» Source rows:
■ ■ ■ ■ ■ ■ ■

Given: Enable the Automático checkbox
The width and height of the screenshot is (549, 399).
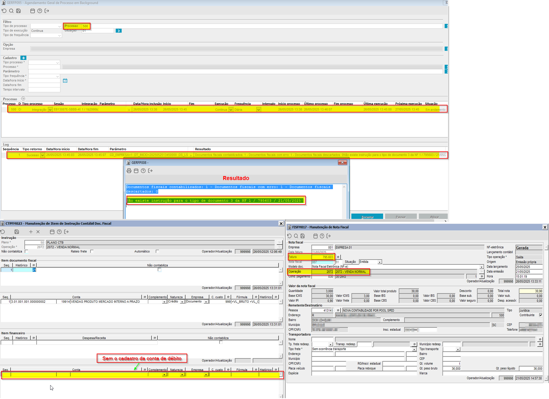Looking at the screenshot, I should 157,251.
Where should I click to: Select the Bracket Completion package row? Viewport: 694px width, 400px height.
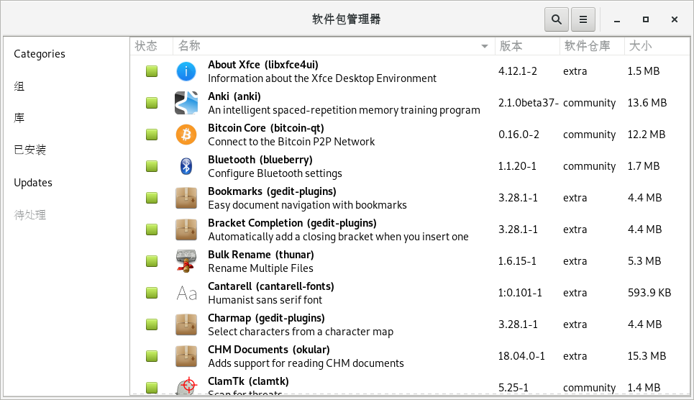point(338,229)
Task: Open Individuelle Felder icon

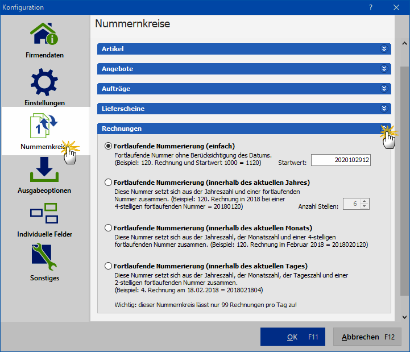Action: (x=44, y=214)
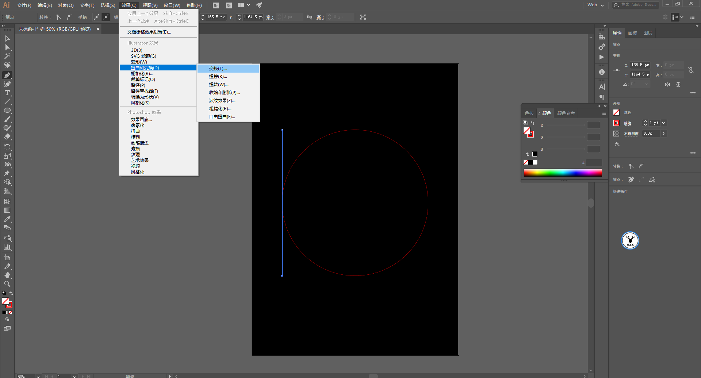Toggle constrain width and height proportions

(690, 70)
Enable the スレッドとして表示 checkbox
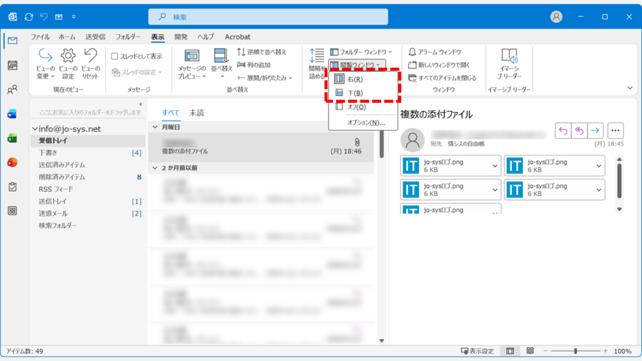 tap(116, 55)
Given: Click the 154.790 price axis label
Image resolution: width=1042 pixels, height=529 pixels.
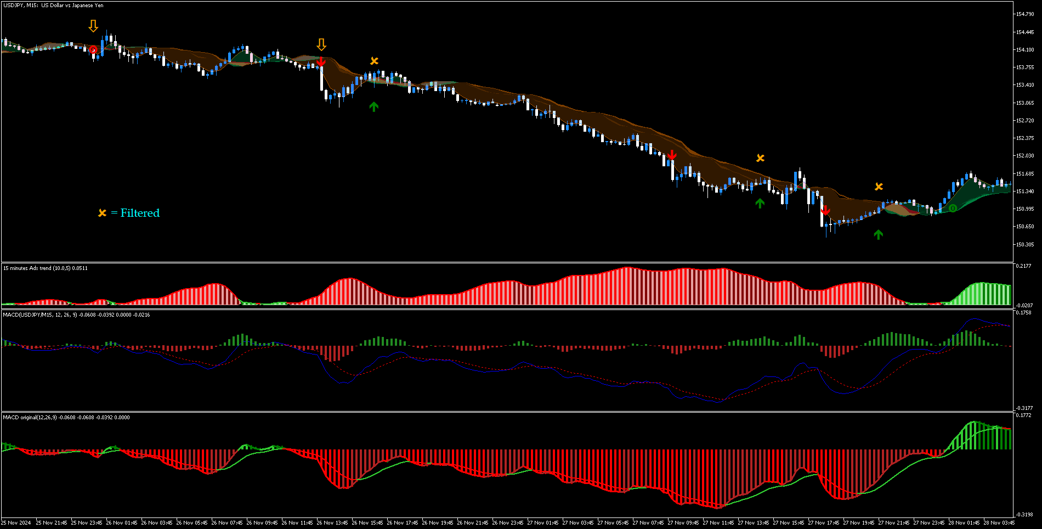Looking at the screenshot, I should tap(1024, 14).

■ ■ ■ ■ ■ ■ ■

» What the task asks: Reproduce every row above word for word, leaving out the pictures.

» Output of the task:
Given: Enable the Automático checkbox
The width and height of the screenshot is (549, 399).
Looking at the screenshot, I should 157,251.
Where should I click to: Select the Bracket Completion package row? Viewport: 694px width, 400px height.
point(338,229)
Task: Open Individuelle Felder icon

Action: (x=44, y=214)
Toggle constrain width and height proportions

(690, 70)
Enable the スレッドとして表示 checkbox
 tap(116, 55)
Given: Click the 154.790 price axis label
Image resolution: width=1042 pixels, height=529 pixels.
Looking at the screenshot, I should tap(1024, 14).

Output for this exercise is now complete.